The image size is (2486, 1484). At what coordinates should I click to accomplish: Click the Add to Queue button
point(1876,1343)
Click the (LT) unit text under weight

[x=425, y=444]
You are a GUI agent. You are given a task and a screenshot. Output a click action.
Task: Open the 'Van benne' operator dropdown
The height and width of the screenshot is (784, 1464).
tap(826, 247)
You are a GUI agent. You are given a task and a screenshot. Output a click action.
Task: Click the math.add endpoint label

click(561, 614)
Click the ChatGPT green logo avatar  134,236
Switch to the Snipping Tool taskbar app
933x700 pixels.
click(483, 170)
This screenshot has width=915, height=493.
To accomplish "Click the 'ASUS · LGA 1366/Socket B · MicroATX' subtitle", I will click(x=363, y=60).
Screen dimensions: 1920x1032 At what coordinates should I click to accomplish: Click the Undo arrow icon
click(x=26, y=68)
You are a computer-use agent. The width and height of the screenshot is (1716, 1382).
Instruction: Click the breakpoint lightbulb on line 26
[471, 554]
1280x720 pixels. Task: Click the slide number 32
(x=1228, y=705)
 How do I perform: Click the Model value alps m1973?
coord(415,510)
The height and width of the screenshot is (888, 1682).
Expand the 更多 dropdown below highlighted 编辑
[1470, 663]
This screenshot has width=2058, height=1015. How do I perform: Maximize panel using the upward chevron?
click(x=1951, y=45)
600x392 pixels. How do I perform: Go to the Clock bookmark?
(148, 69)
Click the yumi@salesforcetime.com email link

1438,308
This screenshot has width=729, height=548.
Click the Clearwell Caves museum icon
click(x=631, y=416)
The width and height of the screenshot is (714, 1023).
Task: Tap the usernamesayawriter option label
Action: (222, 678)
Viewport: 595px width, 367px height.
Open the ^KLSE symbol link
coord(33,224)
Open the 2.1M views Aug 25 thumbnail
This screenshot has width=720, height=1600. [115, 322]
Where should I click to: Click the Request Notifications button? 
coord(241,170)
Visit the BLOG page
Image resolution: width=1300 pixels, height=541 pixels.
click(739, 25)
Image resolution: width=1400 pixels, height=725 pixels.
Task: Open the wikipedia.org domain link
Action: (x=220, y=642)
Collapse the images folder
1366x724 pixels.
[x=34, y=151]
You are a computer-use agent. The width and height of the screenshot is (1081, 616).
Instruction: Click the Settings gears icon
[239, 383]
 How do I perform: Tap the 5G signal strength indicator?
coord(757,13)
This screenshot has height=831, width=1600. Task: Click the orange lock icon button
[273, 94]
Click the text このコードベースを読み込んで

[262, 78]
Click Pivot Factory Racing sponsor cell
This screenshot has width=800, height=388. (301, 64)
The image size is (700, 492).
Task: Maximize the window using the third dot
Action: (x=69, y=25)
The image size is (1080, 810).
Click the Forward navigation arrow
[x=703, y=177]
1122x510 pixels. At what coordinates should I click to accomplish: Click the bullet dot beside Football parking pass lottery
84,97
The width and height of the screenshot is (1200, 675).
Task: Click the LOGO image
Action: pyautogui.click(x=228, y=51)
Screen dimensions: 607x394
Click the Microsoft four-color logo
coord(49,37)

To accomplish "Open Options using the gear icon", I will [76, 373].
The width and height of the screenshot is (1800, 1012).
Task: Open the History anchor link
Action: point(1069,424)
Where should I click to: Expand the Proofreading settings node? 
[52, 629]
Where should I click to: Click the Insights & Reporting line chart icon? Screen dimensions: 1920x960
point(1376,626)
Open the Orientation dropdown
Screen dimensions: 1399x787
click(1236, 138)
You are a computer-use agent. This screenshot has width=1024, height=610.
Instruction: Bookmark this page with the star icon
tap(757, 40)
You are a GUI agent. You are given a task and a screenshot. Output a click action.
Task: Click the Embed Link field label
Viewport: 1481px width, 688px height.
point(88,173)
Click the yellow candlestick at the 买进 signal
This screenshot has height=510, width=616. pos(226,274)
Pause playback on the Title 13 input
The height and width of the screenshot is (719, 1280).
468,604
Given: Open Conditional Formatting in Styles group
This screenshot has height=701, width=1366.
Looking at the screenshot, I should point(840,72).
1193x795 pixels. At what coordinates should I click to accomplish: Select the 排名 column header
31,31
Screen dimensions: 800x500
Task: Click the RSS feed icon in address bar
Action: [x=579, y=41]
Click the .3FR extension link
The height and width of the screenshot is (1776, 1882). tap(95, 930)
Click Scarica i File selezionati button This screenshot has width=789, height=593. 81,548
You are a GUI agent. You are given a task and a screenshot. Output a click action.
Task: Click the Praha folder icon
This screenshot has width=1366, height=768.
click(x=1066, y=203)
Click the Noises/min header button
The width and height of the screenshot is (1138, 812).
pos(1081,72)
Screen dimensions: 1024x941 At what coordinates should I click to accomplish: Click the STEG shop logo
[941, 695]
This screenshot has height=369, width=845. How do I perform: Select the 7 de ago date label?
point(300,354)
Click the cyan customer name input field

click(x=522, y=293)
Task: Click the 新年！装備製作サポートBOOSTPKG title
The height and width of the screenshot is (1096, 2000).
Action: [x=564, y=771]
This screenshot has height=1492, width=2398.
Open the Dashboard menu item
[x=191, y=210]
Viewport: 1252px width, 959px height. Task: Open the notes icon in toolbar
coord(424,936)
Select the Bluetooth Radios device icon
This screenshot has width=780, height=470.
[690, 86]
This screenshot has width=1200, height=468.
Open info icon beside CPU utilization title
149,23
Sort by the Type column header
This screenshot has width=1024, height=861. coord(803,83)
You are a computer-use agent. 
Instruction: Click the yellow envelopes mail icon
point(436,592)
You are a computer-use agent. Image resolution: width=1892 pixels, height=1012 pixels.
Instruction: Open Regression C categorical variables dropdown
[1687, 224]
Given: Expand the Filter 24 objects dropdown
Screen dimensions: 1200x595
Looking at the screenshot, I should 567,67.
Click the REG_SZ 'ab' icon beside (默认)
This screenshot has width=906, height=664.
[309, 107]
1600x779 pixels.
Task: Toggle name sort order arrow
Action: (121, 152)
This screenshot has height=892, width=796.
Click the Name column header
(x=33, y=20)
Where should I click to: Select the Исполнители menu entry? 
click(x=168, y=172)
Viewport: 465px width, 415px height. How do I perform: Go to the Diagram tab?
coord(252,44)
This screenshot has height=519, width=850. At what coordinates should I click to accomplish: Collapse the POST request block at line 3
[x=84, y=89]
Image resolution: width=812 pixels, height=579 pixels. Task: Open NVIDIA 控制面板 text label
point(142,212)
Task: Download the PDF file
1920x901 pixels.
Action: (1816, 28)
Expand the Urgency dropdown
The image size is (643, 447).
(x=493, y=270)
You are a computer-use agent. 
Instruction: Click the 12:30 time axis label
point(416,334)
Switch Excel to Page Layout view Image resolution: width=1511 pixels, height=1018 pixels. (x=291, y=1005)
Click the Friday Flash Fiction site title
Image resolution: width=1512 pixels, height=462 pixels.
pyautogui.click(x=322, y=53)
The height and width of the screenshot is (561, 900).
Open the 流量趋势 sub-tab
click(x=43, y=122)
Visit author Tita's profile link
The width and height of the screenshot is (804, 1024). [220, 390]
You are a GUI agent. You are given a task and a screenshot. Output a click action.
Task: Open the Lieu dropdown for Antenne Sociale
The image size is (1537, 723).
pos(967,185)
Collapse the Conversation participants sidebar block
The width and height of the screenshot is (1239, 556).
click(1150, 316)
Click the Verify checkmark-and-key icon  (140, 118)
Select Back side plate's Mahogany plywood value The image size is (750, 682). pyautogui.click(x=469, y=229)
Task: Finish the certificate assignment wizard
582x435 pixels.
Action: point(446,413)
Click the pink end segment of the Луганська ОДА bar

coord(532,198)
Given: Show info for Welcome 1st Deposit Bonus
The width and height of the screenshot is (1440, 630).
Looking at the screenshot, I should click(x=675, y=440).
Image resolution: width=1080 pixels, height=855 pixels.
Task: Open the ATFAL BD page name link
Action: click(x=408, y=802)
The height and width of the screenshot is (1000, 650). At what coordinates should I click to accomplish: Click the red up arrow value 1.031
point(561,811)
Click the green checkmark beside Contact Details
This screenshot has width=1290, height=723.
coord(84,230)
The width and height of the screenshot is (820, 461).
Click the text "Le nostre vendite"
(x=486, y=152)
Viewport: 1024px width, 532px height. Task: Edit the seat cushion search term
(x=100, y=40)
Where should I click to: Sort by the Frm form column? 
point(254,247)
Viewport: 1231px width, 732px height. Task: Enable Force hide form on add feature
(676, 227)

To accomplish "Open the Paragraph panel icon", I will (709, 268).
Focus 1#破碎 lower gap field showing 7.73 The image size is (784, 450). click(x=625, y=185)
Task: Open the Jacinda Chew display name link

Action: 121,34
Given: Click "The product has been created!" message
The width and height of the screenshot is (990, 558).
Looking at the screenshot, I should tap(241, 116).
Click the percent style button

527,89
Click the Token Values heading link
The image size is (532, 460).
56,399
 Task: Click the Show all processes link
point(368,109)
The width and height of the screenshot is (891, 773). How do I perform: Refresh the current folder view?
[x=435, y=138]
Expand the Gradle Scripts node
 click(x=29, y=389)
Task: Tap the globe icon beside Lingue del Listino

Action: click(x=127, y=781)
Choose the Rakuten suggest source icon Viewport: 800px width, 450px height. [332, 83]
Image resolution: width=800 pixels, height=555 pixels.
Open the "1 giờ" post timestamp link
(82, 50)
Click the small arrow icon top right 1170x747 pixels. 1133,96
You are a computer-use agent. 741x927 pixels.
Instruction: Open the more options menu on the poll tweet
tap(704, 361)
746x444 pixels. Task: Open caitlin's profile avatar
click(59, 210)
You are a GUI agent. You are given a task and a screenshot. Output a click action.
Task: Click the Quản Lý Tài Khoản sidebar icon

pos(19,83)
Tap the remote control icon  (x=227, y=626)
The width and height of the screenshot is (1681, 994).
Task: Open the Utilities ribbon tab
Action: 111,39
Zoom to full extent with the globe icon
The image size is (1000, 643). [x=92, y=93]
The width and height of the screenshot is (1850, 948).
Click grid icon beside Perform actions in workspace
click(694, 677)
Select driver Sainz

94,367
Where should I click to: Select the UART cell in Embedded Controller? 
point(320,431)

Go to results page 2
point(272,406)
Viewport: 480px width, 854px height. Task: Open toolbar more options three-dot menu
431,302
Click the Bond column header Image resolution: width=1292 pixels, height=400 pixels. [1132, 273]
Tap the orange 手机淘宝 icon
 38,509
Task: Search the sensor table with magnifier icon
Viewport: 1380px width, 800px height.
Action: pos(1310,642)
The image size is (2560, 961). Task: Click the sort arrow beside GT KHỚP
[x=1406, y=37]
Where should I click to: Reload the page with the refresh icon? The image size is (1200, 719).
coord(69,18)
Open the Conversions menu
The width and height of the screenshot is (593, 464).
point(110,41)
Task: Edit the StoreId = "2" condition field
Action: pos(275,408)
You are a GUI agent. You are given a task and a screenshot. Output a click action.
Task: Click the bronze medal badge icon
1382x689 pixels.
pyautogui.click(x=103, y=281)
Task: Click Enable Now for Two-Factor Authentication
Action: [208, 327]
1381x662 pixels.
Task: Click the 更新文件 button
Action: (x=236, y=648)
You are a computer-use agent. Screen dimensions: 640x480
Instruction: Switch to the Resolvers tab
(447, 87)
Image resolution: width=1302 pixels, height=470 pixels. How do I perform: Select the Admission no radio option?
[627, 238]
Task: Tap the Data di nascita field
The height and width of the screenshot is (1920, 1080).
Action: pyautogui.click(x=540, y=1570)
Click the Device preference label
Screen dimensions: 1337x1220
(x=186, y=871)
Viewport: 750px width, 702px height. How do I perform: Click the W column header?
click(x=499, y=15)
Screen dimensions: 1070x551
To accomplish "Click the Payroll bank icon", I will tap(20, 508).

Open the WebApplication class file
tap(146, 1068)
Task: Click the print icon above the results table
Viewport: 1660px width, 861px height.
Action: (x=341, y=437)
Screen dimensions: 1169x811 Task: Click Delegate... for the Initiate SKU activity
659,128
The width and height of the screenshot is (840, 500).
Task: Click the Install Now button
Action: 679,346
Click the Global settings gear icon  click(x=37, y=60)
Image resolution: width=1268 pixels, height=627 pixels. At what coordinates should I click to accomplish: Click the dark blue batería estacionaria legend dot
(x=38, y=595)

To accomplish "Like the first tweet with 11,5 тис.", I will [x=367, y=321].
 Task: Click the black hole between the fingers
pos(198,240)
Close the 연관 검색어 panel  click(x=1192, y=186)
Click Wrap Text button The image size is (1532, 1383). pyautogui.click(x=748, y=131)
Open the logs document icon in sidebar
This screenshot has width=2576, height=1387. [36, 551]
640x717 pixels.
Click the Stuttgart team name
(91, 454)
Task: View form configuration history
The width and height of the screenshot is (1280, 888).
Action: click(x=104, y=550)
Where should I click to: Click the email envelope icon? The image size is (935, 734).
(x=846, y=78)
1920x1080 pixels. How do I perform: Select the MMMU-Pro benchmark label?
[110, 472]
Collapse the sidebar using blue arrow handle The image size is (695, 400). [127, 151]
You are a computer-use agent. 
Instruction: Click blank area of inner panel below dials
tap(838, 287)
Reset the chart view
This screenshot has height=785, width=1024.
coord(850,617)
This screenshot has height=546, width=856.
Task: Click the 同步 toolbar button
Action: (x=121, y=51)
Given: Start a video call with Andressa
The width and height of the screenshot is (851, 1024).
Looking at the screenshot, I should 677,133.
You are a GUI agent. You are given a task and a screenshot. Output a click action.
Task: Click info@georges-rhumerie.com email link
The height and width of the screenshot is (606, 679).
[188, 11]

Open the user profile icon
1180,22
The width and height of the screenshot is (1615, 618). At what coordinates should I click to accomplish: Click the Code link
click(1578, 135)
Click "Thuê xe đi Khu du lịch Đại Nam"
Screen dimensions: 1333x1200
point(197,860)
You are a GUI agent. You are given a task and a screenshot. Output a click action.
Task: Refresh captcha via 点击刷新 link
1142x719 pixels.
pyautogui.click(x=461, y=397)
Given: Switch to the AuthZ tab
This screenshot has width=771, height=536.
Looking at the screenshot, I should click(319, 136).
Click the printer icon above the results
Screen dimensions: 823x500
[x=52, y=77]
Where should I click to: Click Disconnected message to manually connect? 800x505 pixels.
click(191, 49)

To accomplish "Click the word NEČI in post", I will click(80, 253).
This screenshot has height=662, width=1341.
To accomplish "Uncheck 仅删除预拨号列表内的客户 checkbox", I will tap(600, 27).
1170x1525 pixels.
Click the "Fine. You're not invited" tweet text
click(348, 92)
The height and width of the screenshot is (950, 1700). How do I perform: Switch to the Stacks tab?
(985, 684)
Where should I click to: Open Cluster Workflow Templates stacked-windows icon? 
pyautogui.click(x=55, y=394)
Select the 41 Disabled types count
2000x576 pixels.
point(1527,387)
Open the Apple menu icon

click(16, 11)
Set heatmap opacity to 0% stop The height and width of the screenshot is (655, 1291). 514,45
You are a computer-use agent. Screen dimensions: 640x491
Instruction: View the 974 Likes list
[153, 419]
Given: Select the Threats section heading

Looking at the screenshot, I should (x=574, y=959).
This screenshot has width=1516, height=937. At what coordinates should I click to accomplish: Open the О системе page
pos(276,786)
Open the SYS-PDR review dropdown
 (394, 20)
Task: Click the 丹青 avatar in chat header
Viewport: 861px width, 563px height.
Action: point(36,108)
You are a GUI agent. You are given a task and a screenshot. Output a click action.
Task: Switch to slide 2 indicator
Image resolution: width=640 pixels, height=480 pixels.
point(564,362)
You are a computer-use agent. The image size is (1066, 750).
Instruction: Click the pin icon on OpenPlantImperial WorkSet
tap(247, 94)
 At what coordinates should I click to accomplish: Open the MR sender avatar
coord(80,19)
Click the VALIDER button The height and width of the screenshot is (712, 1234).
.....
WORK ORDER:
Give the number of lines in the records above that contain the word "table", and nothing more.

TASK OUTPUT:
2